* **MATERIAL FOR THIS EXERCISE**:
--- START ---

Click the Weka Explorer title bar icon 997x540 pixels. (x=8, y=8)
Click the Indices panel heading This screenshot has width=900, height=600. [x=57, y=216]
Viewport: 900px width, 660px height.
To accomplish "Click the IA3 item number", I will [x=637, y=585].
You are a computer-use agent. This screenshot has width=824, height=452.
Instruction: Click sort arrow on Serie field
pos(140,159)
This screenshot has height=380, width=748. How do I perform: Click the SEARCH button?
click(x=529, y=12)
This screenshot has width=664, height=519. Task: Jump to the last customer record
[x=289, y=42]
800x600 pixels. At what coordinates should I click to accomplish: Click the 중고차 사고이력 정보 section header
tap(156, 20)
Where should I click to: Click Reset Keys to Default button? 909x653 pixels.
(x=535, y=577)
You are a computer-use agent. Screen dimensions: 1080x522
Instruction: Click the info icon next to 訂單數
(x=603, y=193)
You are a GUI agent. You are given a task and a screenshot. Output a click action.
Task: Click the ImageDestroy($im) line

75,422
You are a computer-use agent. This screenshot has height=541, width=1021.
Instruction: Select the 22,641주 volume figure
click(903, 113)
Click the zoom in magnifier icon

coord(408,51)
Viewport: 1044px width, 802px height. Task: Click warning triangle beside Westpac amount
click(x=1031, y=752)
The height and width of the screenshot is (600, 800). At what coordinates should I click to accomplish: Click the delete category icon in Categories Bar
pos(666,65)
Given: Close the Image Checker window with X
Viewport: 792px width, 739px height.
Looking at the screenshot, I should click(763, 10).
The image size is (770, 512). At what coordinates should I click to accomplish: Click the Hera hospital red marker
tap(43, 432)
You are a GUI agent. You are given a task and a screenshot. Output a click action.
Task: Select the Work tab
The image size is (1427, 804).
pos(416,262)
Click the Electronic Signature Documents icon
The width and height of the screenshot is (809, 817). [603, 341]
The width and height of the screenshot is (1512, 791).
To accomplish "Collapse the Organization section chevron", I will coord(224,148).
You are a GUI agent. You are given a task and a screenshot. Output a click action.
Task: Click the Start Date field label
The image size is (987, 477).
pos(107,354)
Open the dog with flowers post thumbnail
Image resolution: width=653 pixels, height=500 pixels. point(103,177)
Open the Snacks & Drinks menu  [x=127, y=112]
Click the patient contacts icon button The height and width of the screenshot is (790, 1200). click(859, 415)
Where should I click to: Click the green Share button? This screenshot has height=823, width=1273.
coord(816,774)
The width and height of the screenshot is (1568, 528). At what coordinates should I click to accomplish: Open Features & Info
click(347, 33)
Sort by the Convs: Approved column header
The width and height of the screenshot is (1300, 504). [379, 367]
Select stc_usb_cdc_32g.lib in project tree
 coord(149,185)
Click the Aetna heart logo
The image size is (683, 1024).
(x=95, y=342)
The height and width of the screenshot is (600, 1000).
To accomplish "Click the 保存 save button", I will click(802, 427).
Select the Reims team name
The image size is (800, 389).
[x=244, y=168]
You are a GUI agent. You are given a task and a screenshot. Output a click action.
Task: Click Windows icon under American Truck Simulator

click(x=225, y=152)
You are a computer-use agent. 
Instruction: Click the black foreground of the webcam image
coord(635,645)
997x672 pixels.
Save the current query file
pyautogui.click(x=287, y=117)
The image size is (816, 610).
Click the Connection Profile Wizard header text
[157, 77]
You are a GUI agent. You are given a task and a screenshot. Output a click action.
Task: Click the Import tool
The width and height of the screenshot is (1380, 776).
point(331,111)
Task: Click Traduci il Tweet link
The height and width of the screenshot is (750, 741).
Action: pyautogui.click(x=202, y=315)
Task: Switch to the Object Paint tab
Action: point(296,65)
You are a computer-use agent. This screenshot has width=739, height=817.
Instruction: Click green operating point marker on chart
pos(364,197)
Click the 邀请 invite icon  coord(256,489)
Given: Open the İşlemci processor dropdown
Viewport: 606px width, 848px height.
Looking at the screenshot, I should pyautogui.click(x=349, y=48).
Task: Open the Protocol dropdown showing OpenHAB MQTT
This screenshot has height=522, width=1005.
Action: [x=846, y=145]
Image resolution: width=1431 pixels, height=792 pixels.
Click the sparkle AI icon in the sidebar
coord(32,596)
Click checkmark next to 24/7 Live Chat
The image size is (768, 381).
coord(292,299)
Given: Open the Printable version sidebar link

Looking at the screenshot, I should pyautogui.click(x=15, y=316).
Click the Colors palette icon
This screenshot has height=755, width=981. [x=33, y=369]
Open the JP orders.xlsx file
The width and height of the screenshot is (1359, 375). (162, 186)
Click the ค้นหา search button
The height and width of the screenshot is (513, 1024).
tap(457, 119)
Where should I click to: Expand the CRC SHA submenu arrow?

--- END ---

* **TASK TO COMPLETE**: All lines from the one that has "Given: Open the Printable" through the end of the material above should be returned exactly; omit the rest.

* **WRITTEN REPLY**:
Given: Open the Printable version sidebar link

Looking at the screenshot, I should pyautogui.click(x=15, y=316).
Click the Colors palette icon
This screenshot has height=755, width=981. [x=33, y=369]
Open the JP orders.xlsx file
The width and height of the screenshot is (1359, 375). (162, 186)
Click the ค้นหา search button
The height and width of the screenshot is (513, 1024).
tap(457, 119)
Where should I click to: Expand the CRC SHA submenu arrow?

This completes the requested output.